SQLite has a weird possibility when compared to other DBMS types. It’s possible to try to read it with different versions of the database engine. If you look at Settings > Object Cache > Statistics and you see a list of items in the cache, you can be sure it’s working with your web server.
Two things are possible:
One is a version skew between the SQLite database engine in your php and the one in DB Browser. I don’t think that’s very likely, though because there’s a lot of forward and backward compatibility between database engines.

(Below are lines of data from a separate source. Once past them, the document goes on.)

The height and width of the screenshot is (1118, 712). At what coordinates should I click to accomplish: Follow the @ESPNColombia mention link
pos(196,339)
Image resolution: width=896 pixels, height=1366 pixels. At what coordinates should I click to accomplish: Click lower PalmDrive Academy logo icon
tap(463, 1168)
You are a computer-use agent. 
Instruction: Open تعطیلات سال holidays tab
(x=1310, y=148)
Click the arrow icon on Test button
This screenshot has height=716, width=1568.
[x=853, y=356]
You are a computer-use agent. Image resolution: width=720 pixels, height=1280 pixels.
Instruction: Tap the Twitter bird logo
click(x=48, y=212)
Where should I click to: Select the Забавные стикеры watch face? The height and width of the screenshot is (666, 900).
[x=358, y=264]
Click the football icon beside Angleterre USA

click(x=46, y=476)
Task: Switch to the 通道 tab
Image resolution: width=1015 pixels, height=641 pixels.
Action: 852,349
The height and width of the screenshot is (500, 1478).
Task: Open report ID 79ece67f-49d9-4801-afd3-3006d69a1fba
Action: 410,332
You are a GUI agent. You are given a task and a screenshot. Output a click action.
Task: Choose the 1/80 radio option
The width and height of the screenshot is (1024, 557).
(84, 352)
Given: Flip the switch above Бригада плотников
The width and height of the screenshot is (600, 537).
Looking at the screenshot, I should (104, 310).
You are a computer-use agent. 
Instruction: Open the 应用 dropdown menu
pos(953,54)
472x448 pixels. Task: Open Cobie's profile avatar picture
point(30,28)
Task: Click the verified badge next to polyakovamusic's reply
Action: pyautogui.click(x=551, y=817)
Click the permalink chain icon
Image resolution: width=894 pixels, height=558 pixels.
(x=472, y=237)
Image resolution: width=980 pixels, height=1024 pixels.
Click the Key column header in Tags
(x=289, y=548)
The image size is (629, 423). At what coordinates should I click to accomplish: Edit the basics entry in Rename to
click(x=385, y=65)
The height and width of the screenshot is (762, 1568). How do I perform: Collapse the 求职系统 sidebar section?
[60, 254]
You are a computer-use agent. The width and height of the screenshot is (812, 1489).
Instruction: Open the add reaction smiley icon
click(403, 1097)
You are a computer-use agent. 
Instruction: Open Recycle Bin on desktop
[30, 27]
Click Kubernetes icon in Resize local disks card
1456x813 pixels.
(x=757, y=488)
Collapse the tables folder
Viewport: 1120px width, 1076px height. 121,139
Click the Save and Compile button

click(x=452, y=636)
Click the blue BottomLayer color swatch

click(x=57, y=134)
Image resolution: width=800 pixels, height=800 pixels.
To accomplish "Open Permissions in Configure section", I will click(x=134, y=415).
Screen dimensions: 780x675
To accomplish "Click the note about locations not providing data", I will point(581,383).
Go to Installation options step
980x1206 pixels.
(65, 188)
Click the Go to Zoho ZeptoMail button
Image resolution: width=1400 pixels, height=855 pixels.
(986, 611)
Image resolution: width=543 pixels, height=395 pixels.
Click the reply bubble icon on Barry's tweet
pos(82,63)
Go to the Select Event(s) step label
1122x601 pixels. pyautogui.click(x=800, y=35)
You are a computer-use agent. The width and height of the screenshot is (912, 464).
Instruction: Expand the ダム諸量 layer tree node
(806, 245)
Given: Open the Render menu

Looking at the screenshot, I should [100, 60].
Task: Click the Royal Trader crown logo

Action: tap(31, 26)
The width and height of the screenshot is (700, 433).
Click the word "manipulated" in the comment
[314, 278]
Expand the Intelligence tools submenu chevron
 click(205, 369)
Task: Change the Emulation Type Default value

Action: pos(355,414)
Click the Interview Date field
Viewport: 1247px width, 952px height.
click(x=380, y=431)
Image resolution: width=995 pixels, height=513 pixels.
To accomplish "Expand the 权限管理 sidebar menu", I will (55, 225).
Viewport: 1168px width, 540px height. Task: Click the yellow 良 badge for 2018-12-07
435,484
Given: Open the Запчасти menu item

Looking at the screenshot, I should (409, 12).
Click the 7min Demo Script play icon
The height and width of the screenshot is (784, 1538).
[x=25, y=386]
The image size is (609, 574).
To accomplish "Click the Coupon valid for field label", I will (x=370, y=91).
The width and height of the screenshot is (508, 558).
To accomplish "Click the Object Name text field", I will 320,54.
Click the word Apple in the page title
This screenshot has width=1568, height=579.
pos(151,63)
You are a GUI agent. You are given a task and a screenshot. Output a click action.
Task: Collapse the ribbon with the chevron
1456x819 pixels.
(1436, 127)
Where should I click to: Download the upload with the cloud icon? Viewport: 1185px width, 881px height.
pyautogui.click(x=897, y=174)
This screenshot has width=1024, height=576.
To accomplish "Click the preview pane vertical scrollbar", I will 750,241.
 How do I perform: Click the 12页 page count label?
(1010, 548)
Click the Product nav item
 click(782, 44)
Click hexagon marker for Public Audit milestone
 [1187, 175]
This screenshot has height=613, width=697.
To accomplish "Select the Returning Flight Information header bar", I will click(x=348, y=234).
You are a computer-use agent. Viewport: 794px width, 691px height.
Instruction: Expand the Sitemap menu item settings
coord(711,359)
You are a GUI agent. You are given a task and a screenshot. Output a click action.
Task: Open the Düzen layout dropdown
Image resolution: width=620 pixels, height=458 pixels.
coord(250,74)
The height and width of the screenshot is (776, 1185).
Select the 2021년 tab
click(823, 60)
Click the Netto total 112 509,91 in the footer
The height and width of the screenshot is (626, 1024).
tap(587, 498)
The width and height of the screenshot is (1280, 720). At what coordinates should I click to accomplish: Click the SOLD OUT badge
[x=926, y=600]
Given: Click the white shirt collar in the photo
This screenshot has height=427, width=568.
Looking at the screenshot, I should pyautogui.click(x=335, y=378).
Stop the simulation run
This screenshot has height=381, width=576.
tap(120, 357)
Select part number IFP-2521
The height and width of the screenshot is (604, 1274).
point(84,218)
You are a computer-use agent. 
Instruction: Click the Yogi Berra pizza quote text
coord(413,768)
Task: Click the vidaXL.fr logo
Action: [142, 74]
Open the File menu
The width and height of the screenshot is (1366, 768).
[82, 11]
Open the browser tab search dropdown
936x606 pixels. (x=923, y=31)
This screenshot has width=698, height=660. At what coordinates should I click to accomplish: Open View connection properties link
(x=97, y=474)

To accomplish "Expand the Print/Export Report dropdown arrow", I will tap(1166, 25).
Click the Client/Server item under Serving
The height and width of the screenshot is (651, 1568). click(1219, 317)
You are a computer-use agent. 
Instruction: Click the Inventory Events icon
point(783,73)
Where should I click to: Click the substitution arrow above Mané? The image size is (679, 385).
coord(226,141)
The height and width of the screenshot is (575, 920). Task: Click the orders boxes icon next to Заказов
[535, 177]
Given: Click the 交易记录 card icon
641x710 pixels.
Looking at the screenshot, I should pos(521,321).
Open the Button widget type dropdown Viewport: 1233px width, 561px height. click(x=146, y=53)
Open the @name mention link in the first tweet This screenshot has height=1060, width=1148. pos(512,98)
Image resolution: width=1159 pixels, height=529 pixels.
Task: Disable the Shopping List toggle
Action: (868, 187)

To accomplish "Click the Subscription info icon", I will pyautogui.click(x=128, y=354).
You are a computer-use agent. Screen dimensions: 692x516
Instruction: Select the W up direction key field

The other is some kind of permission collision between your web server and your desktop GUI account. On a typical Linux system the web server runs with user www-data:www-data. If you try to access the .sqlite file with a different user you’ll get a permission problem. It’s possible your desktop user can’t read the file at all, in which case it might tell you it’s malformed.
Thread Starter
islp
(@islp)
Hi @olliejones , first of all thanks for the detailed answer. I don’t know if this is related to this issue, but in the site health screen I get:
Page cache is not detected but the server response time is OK Performance
Page cache enhances the speed and performance of your site by saving and serving static pages instead of calling for a page every time a user visits.
Page cache is detected by looking for an active page cache plugin as well as making three requests to the homepage and looking for one or more of the following HTTP client caching response headers:cache-control, expires, age, last-modified, etag, x-cache-enabled, x-cache-disabled, x-srcache-store-status, x-srcache-fetch-status.
- Median server response time was 191 milliseconds. This is less than the recommended 600 milliseconds threshold.
- No client caching response headers were detected.
- A page cache plugin was not detected.
Could this eventually be related in some way?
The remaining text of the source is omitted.